◆ What is required ◆
An exact transcription of the listing, without its images, is what the answer must contain.

◆ Records to process ◆
* * * *
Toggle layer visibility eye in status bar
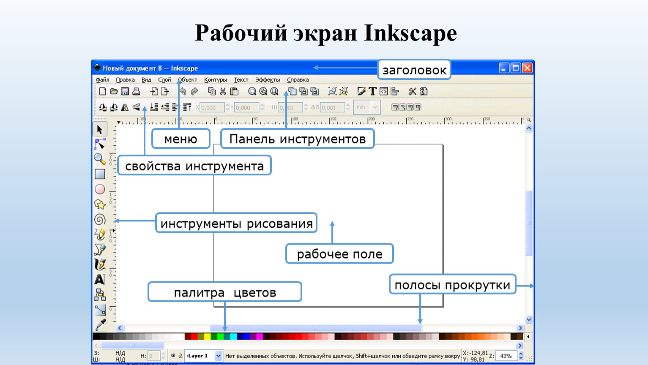 point(173,356)
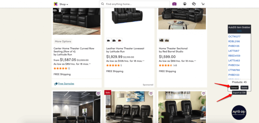Select the red loveseat color swatch
Viewport: 259px width, 123px height.
pyautogui.click(x=119, y=40)
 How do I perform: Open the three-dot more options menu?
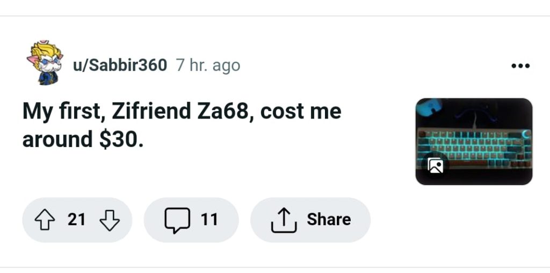tap(520, 66)
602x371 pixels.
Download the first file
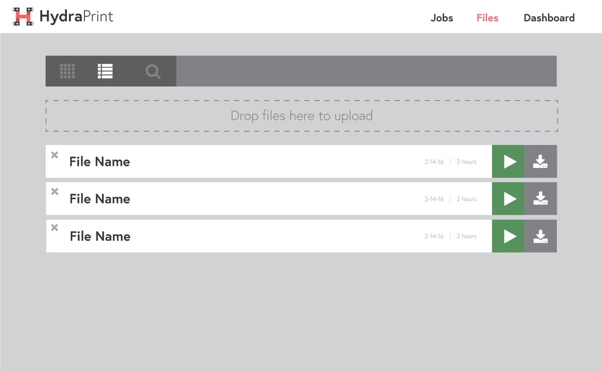point(540,162)
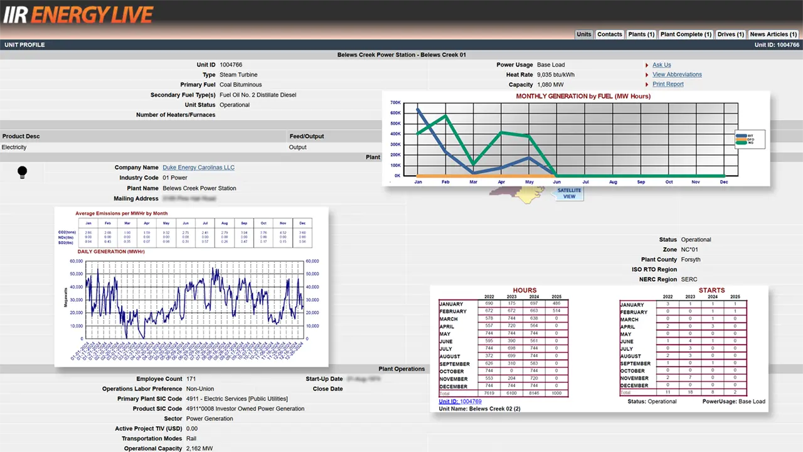This screenshot has height=452, width=803.
Task: Click the red arrow beside Ask Us
Action: 647,65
* * * *
◆ Result below ◆
Toggle layer visibility eye in status bar
 point(173,356)
Select the red loveseat color swatch
Viewport: 259px width, 123px height.
pyautogui.click(x=119, y=40)
 How do I perform: Open the three-dot more options menu?
tap(520, 66)
602x371 pixels.
Download the first file
point(540,162)
This screenshot has height=452, width=803.
Task: Click the red arrow beside Ask Us
Action: 647,65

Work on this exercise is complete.